Your goal — Reproduce the data in full, requests included, starting at the line containing "Disable 'Alle Geräte" and ending at the line containing "will [x=1079, y=13].", and offset every coordinate in the answers by -52.

>> Begin Information provided

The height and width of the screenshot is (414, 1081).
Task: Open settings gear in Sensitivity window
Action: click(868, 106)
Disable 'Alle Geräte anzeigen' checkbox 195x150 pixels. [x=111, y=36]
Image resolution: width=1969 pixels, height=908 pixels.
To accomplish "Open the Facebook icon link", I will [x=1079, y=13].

>> End Information provided
>> Begin Information provided

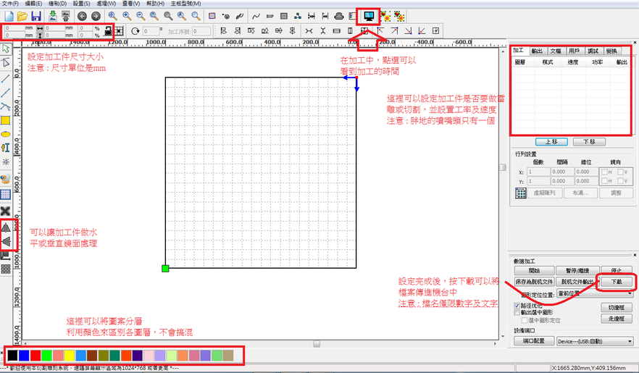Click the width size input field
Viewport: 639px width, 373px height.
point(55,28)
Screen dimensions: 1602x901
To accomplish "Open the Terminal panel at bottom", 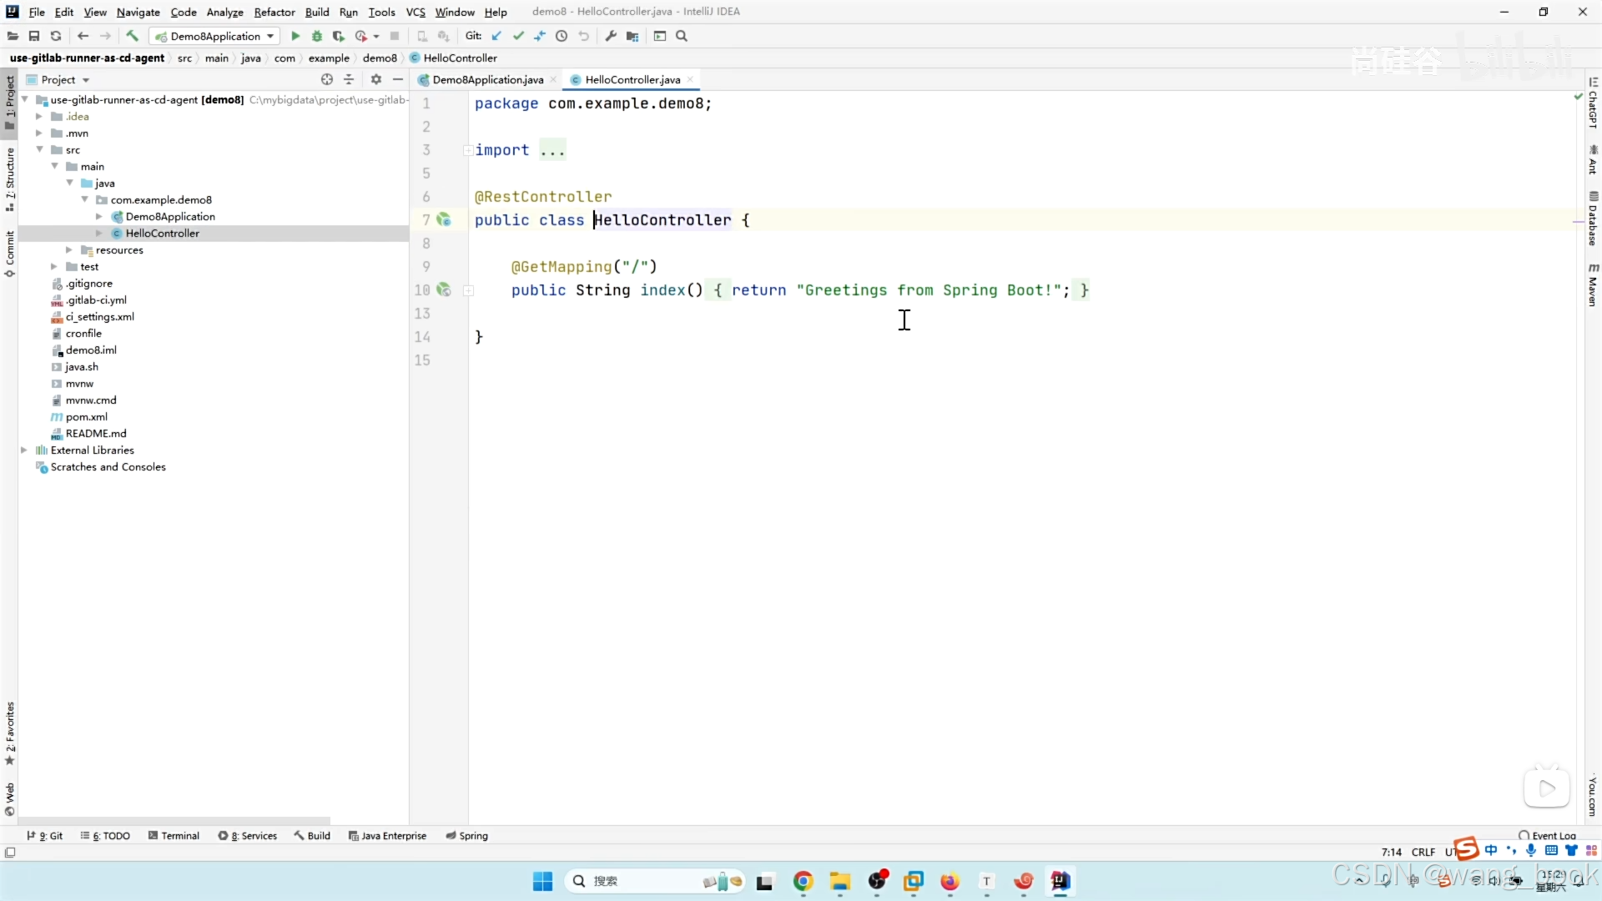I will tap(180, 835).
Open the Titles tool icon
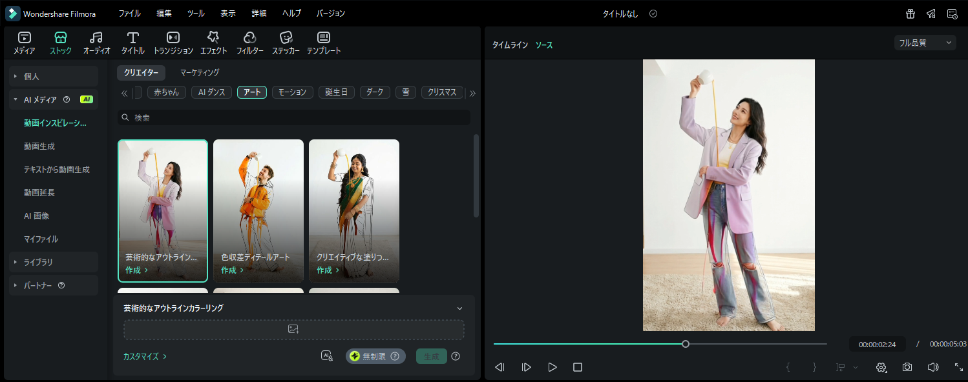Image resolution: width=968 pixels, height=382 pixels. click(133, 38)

>> End Information provided
>> Begin Information provided

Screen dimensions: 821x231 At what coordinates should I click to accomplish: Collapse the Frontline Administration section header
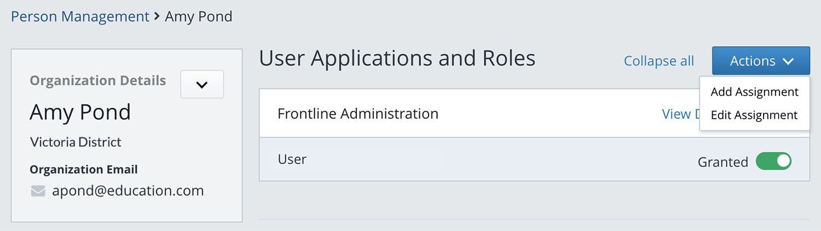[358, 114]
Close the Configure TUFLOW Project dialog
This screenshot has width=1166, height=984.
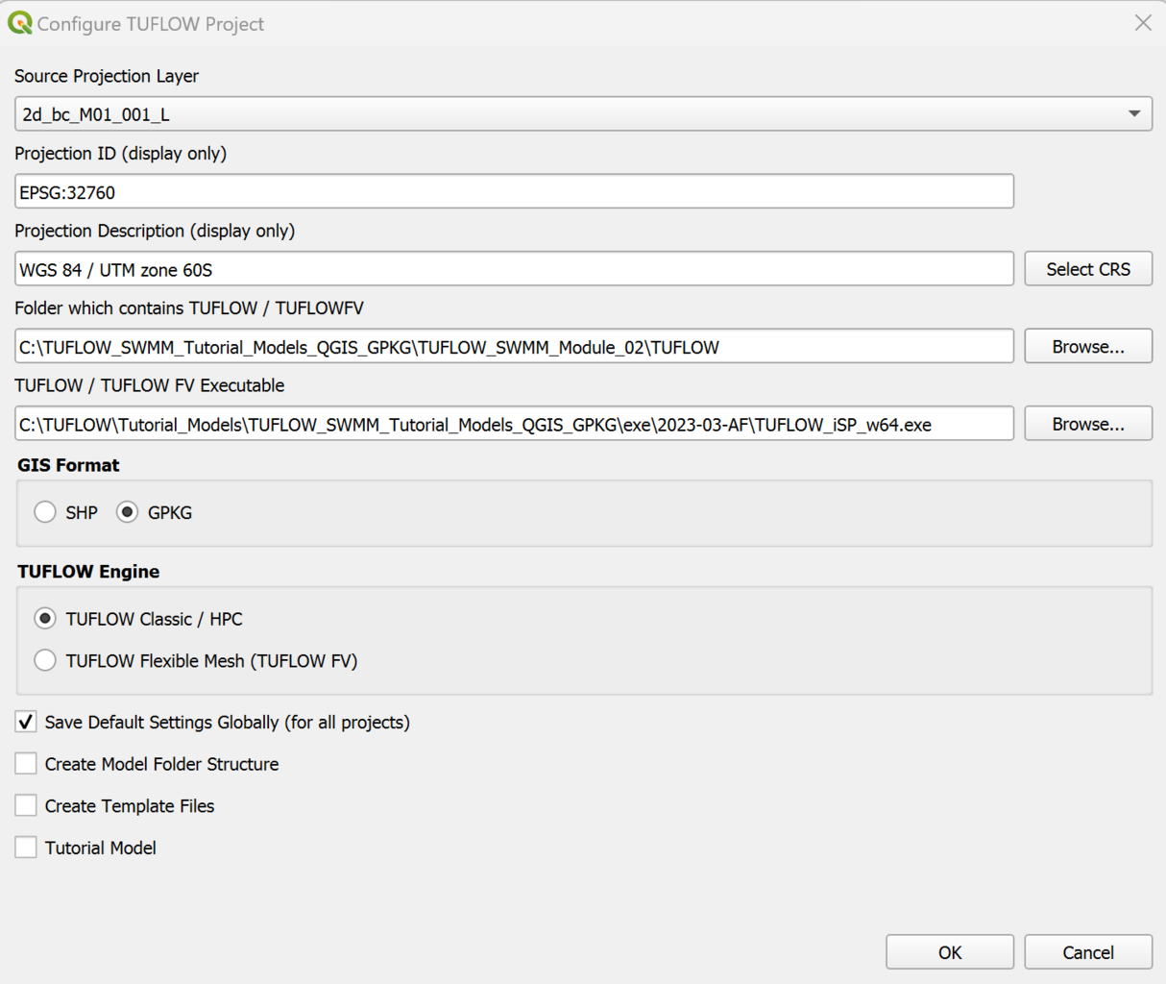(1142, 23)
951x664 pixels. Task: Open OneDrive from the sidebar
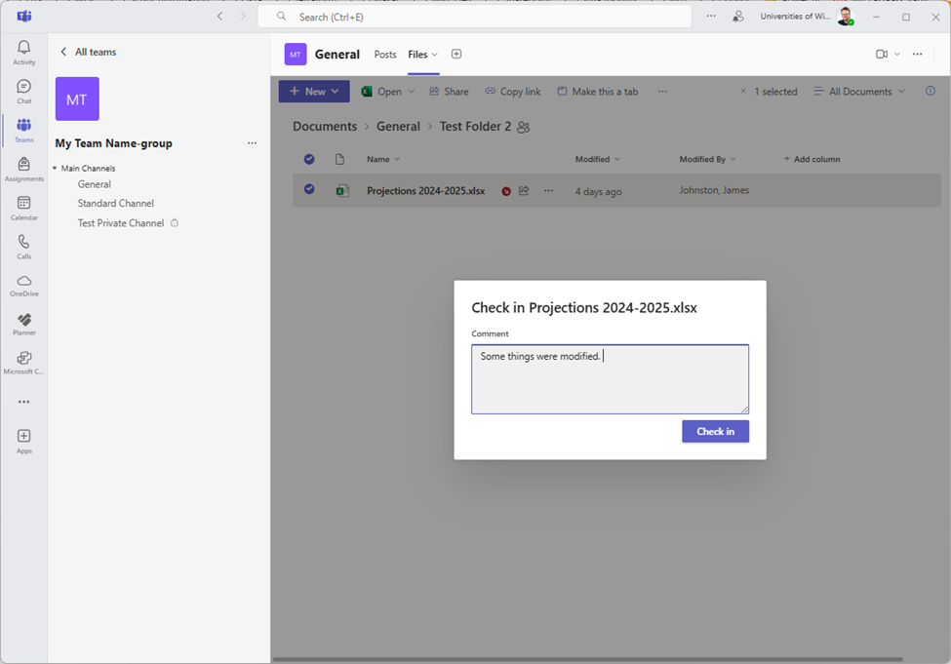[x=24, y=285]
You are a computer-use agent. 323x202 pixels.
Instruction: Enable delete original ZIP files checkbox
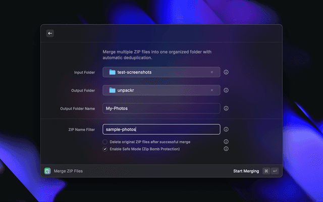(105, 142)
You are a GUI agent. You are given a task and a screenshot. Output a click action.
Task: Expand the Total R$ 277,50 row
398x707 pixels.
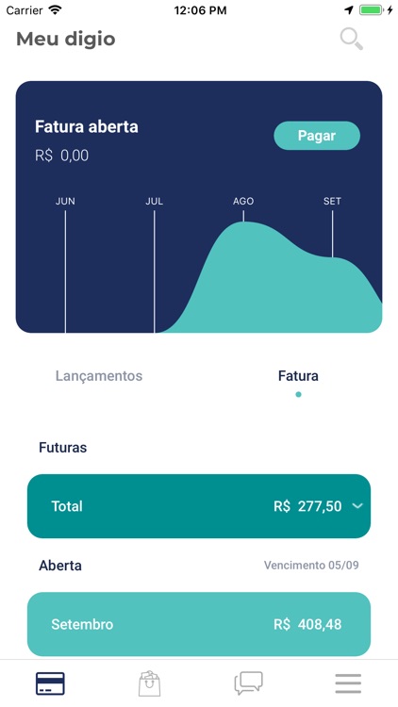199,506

>> End Information provided

Result for this exercise —
Disable 'Alle Geräte anzeigen' checkbox 195x150 pixels. [x=59, y=-16]
Image resolution: width=1969 pixels, height=908 pixels.
To accomplish "Open the Facebook icon link", I will [x=1027, y=-39].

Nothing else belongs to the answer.